Um olhar, uma tentativa de compreensão sobre algumas coisas que são vida.

Os Tempos em que Vivemos

Um olhar, uma tentativa de compreensão sobre algumas coisas que são vida.

(164) Os direitos da força

Tempo estimado de leitura: 6 min.

 

 “O direito, de acordo com o que se passa no mundo, apenas se discute entre os que são igualmente poderosos, porquanto os mais fortes fazem o que podem e os fracos sofrem o que têm de sofrer”, Tucídides.

 

“Na lei civil, não há qualquer diferença entre assassinar um homem estrangulando-o lentamente ou matá-lo com uma bala na cabeça”, embaixador de Israel na ONU, 1967.

 

Se considerarmos válidas as razões invocadas por Israel para justificar as suas ações de guerra contra o Egito, então os palestinianos de Gaza terão também o direito de atacar e ocupar Israel.

 

O direito da força sobrepõe-se à força do direito.

 

 

 

 

Na História da Guerra do Peloponeso, começada a escrever no ano 431 antes de Cristo, Tucídides pôs os poderosos Atenienses a explicar aos derrotados e impotentes Melitanos, a razão para o genocídio que se lhe seguiu:

 

 “o direito, de acordo com o que se passa no mundo, apenas se discute entre os que são igualmente poderosos, porquanto os mais fortes fazem o que podem e os fracos sofrem o que têm de sofrer”, (capítulo XVII, Décimo sexto Ano da Guerra, A Conferência Melitana, O Destino de Melos)
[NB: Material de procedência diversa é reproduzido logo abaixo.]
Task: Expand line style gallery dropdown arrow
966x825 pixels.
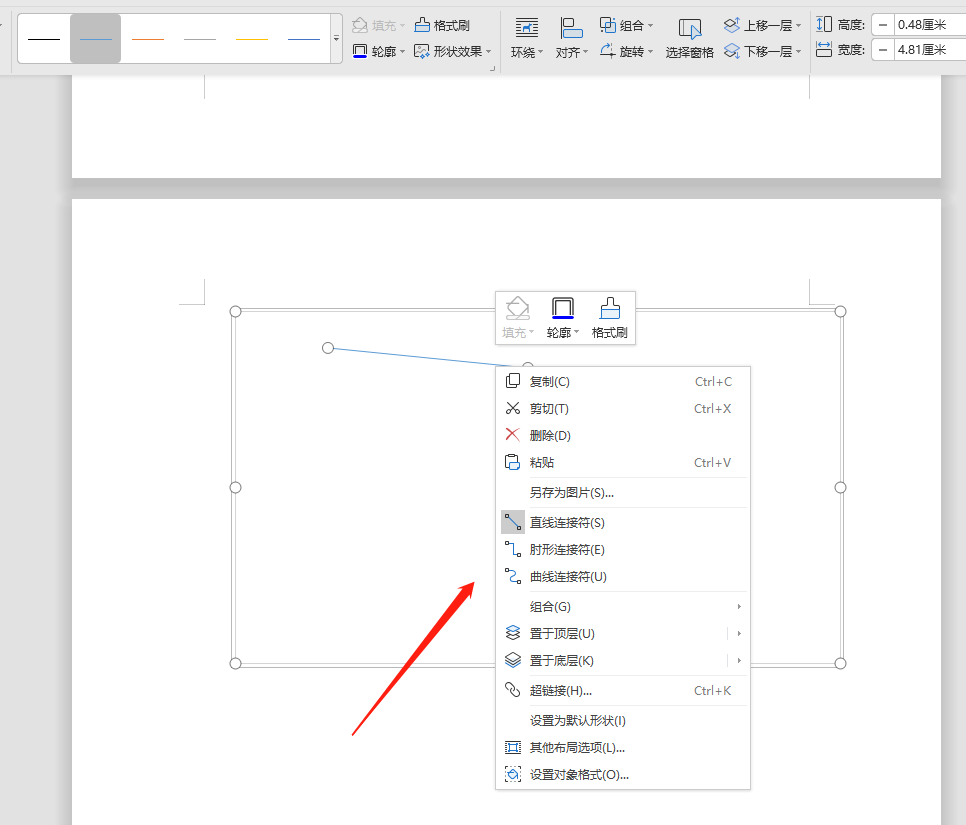Action: (336, 38)
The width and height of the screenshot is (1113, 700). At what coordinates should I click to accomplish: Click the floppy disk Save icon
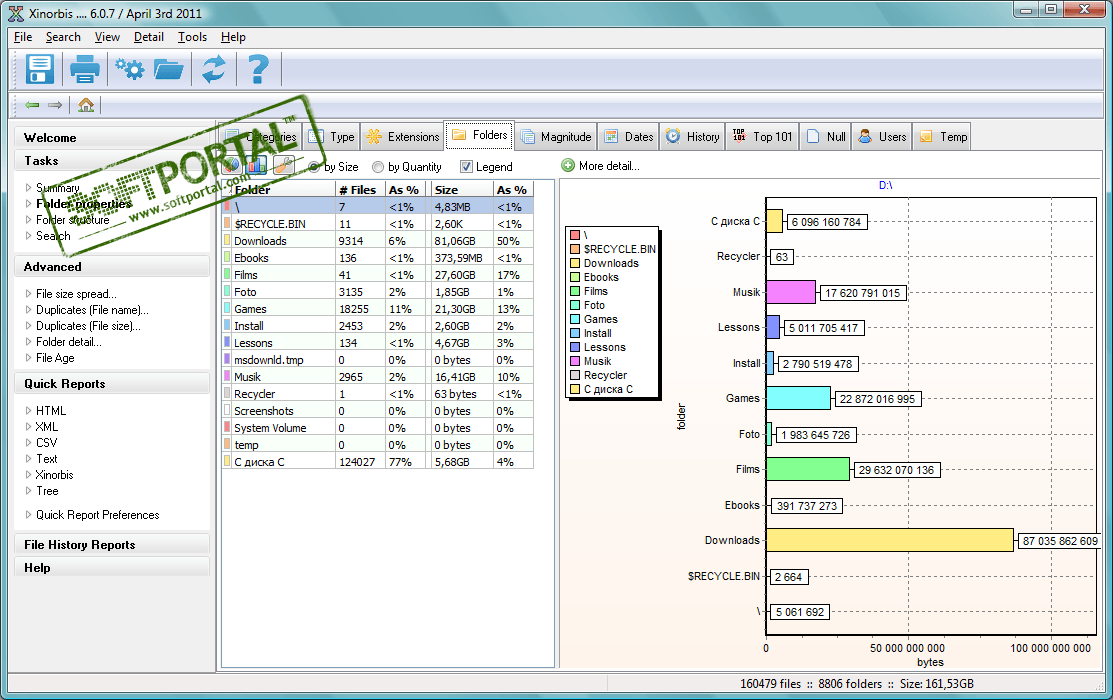tap(39, 69)
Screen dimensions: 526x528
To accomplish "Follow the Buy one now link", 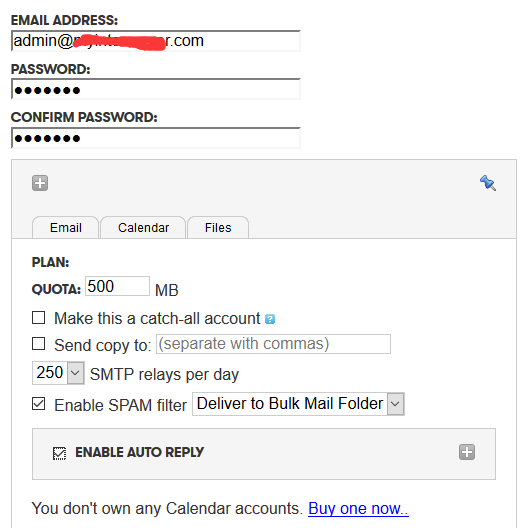I will coord(358,508).
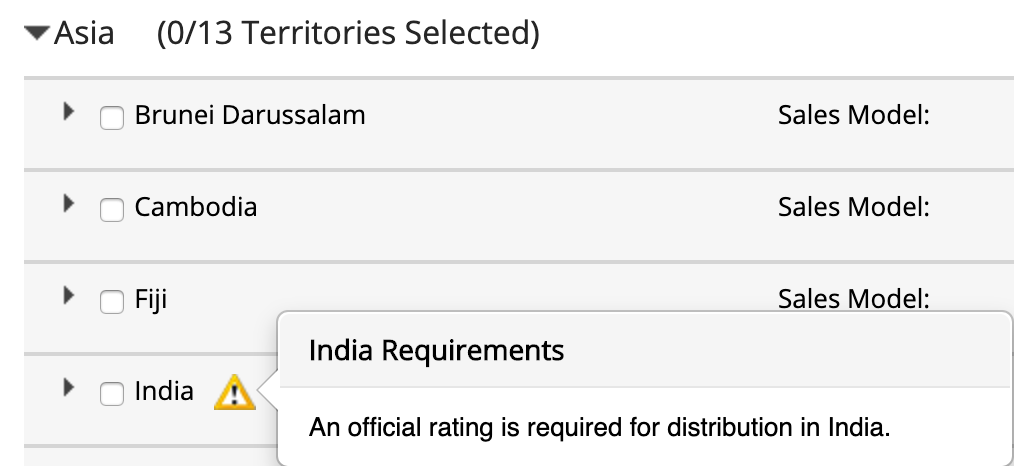1014x466 pixels.
Task: Collapse the Asia territories section
Action: (x=37, y=34)
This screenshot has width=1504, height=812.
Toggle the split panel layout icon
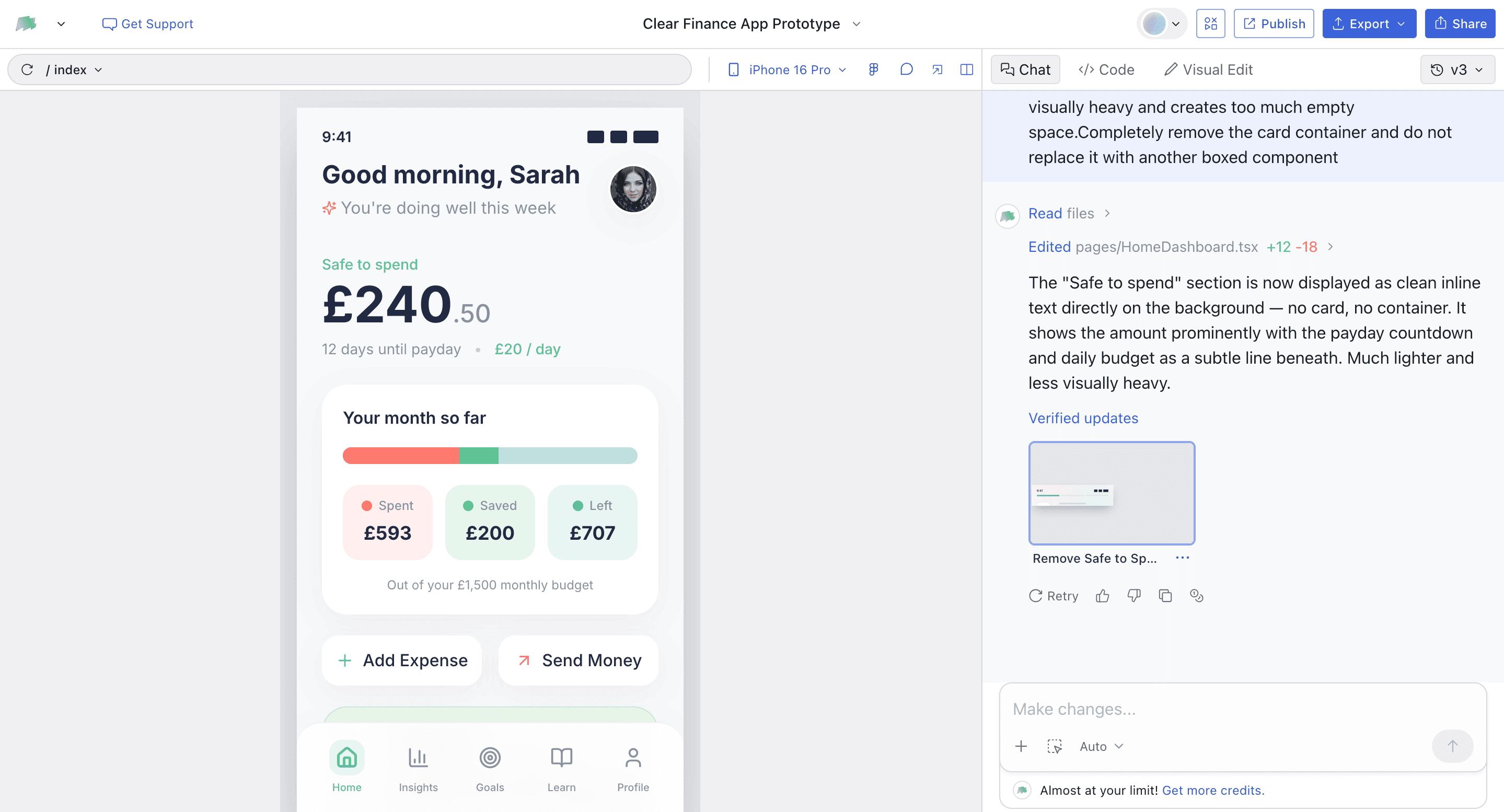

 (https://www.mtholyoke.edu/acad/intrel/melian.htm).

 

Dois mil trezentos e noventa e oito anos depois, a 19 de junho de 1967, o Ministro dos Negócios Estrangeiros do Estado de Israel, produziu perante a Assembleia Gral das Nações Unidas, uma declaração justificativa para a Guerra dos Seis Dias (5 a 10 de junho de 1967) empreendida por Israel contra o Egito e a Liga Árabe.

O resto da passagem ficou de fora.